La frana di Parrano

Ci sono ancora un centinaio di frane a rischio in Umbria, a fronte di 82 messe in sicurezza con una spesa di 550 milioni di euro. Volendo fare una proiezione a medio-lungo termine della spesa ancora necessaria per mettere in sicurezza tutte le aree ancora a rischio in Umbria, questa si aggira intorno ai 180 milioni di euro. Queste le cifre e lo scenario di pericolosità da frana in Umbria  contenute nel Documento approvato dalla giunta regionale e presentato a Perugia.

I numeri I dati disponibili  fanno rilevare, in sintesi, che l’8,7% del territorio collinare-montano è in frana, un valore in linea con la media nazionale (8,9%),  con una superficie totale instabile pari a 651 Km2 ed un numero molto elevato di singoli eventi (34.545) per la maggior parte quiescenti (73%) e riferibili a frane a cinematica lenta (88%). Il rischio si genera quando la pericolosità da frana si riscontra in territori abitati, e può essere di vario grado a seconda  della ricorrenza e intensità delle frane e della vulnerabilità dei beni esposti. Sotto questo profilo il Pai (Piano di Assetto Idrogeologico) dell’Autorità di Bacino del fiume Tevere, in cui ricade il 95% del territorio regionale, delimita e vincola in Umbria 185 aree esposte a rischio di frana elevato o molto elevato e riconosce 63 aree a rischio medio, la cui disciplina è demandata alla Regione.

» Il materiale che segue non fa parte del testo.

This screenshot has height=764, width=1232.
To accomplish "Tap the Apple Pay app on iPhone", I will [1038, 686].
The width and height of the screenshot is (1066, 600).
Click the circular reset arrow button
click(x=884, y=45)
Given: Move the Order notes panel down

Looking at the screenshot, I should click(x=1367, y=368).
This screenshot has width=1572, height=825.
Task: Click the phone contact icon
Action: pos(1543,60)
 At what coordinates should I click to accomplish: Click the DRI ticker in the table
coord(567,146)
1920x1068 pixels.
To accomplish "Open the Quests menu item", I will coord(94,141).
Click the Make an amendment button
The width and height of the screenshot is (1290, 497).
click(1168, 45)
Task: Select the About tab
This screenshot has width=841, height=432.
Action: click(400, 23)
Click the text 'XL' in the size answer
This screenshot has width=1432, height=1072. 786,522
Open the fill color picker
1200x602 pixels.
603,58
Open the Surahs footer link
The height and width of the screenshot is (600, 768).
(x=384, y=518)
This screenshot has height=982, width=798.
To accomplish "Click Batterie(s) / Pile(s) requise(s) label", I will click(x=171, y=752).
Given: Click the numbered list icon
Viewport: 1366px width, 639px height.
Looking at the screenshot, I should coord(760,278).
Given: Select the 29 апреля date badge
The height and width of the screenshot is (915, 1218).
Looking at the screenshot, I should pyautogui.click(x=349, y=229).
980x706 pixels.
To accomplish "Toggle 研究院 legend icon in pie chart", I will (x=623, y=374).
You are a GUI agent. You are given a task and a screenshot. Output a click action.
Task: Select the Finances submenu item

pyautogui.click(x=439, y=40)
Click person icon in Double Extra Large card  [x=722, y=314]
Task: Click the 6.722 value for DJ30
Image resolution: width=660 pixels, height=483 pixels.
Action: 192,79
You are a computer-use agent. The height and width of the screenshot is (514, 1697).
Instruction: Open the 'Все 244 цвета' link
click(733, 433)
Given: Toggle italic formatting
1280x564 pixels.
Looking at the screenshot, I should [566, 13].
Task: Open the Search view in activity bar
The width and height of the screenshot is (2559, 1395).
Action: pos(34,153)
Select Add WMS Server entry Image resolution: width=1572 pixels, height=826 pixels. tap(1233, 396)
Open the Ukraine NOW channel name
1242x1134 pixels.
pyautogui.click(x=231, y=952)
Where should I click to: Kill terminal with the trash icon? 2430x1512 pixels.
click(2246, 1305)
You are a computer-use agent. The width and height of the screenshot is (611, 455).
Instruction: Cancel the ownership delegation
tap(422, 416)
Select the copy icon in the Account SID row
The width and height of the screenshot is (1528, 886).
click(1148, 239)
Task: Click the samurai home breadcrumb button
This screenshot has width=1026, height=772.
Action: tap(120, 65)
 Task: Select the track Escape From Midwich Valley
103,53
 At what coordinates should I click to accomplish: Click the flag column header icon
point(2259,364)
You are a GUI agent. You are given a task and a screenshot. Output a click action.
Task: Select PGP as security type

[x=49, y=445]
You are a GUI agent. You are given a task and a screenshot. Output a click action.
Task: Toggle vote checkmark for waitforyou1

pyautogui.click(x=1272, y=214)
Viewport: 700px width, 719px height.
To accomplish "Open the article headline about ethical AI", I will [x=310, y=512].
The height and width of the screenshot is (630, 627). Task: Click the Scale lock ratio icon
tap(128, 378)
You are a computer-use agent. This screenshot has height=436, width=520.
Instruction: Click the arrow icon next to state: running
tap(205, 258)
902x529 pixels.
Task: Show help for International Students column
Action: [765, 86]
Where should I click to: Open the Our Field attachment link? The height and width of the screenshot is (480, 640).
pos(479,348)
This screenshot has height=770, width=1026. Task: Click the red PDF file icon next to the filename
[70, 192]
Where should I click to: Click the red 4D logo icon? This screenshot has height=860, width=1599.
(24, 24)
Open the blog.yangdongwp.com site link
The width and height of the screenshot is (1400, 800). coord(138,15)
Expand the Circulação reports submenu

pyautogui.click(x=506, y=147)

Frane quiescenti «In Umbria l’abbondanza di frane quiescenti – ha sottolineato l’assessore Vinti – configura uno scenario di “attesa” su cui le condizioni meteo-climatiche possono provocare riattivazioni, anche con gravi danni al patrimonio antropico, come è accaduto nel novembre 2005 e più recentemente nel novembre 2012. Prevedere gli scenari di riattivazione è una sfida ancora aperta, per le numerose variabili in gioco legate sia alle forzanti meteorologiche che alle frane stesse, ma sicuramente non può prescindere dalla conoscenza della frequenza storica degli eventi franosi nel territorio regionale. Sotto questo aspetto, in Umbria si contano ad oggi 266 ambiti urbanizzati maggiormente esposti a ricorrenza storica di frane, catalogati dal Servizio Geologico e Sismico. Ma, oltre ai numeri e alle statistiche, è importante evidenziare il carattere proprio della franosità dell’Umbria, che si  contraddistingue come diffusa, cioè distribuita su quasi tutto il territorio collinare-montano anche se prevalentemente con forme quiescenti, persistente, in quanto le frane tendono a ripetersi nelle stesse zone in cui si sono verificate in passato, e ricorrente, soggetta cioè a riattivazioni periodiche. E’ inoltre necessario rimarcare che in Umbria, per ragioni geologiche, le frane sono una componente imprescindibile del territorio, che può riattivarsi stagionalmente o eccezionalmente, per eventi meteorologici estremi o terremoti, mentre in condizioni ordinarie presenta un’ evoluzione per la maggior parte lenta, quindi controllabile con adeguate azioni di prevenzione e di governo del territorio».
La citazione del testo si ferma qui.